■ Aufgabe:
Von welcher Entwicklung Anfang der 1990er-Jahre profitieren laut dem Interview über Frauen in Indien vor allem die gut ausgebildeten Frauen der städtischen Mittelschicht?

■ Lesetext:
Foto: Brigitte Ziob

Als Frau sicher in Indien

Indienkenner im Interview

Nachdem im letzten Jahr eine Studentin von sechs Männern vergewaltigt wurde, brachen Massenproteste in Indien aus. Gewalt gegen Frauen ist seitdem ein Dauerthema in Zeitungen und den Nachrichten. Politik und Polizei wollen sich stark machen und Frauen intensiver schützen, doch das mittelalterliche Rollenbild und die Unterdrückung der Frau ist tief in die Gesellschaft eingepflanzt. Wir sprachen mit Brigitte Ziob, Diplom-Psychologin sowie Indienexpertin, Manabesh Chatterjee, Chef eines Reisebüros in Deutschland, und mit der in Indien lebenden Projektmanagerin Kerstin Meisner, über das Bild der Frau in Indien, den Tourismus und die entscheidende Frage: Wie können sich Frauen besser vor Übergriffen schützen, um möglichst sicher durch das Land zu reisen?

Frau Ziob, wie ist die heutige Lage von Frauen in Indien?

Brigitte Ziob
Brigitte Ziob

Brigitte Ziob: Es gibt ein Stadt-Land- und Nord-Süd-Gefälle. Im Straßenbild der Großstädte sieht man heute noch viele Frauen in bunten Saris und Salwars. Dazwischen bewegen sich aber immer öfter junge Inderinnen in Jeans und Kurtas, ein Kleidungsstil, der für Fortschritt und Moderne steht. Persönliche Kontakte vor allem zu städtischen Inderinnen gaben mir Einblick in das Leben von Frauen im Aufbruch, die aber gleichzeitig noch verbunden sind mit Tradition und dem Familienverband. Vor allem die gut ausgebildeten Frauen der städtischen Mittelschicht profitieren von der wirtschaftlichen Öffnung des Landes Anfang der 1990er-Jahre. Sie sind wirtschaftlich unabhängiger als die Frauen der Landbevölkerung, erreichen einen höheren Status in der Ehe und haben insgesamt größere Freiheiten, ihr Leben selbst zu gestalten. Auf dem Land dagegen leben die Frauen weitgehend in der traditionellen Frauenrolle, ohne über eigene finanzielle Mittel zu verfügen und in Abhängigkeit vom Ehemann. Ihr Leben ist oft geprägt durch Unterdrückung, denn diese Frauen werden von ihren Männern als Besitz betrachtet.

Erfasste Daten
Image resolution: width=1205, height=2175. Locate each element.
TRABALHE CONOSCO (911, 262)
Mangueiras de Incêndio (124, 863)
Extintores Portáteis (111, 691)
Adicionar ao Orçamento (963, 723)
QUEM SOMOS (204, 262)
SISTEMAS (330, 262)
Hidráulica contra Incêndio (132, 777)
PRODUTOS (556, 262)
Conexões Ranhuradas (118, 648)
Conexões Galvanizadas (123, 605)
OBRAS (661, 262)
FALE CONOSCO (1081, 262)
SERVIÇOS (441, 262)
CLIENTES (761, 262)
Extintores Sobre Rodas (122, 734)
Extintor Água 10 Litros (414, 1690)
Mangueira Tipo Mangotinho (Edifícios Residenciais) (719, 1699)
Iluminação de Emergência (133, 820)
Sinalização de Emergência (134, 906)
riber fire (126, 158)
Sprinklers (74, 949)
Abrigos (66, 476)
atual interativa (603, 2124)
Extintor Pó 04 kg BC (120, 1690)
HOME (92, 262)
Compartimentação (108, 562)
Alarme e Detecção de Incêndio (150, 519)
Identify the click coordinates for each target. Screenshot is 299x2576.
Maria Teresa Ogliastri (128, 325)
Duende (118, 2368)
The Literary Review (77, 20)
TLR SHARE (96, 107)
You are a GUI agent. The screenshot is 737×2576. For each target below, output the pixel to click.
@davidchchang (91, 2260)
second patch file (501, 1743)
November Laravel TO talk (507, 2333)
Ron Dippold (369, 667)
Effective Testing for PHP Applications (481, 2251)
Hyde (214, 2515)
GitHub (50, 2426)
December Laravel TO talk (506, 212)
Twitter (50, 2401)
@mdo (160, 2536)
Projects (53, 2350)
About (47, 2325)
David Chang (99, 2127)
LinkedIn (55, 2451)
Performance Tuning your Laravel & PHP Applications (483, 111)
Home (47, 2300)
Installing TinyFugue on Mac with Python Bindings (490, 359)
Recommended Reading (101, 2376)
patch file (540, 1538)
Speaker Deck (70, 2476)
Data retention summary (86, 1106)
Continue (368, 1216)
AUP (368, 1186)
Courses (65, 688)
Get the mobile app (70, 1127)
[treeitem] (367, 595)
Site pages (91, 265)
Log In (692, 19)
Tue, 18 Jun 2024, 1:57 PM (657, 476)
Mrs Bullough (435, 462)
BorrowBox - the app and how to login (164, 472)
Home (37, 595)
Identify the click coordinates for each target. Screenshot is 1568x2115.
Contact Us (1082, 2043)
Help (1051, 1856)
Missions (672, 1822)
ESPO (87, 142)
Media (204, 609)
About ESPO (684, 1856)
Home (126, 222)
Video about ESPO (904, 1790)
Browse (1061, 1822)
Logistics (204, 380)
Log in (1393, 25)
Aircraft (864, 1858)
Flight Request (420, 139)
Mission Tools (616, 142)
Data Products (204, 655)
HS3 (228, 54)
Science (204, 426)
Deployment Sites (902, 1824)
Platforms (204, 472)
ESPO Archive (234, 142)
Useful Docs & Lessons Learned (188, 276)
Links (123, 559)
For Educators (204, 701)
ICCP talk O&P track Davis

■ Ergebnis:
Von der wirtschaftlichen Öffnung des Landes.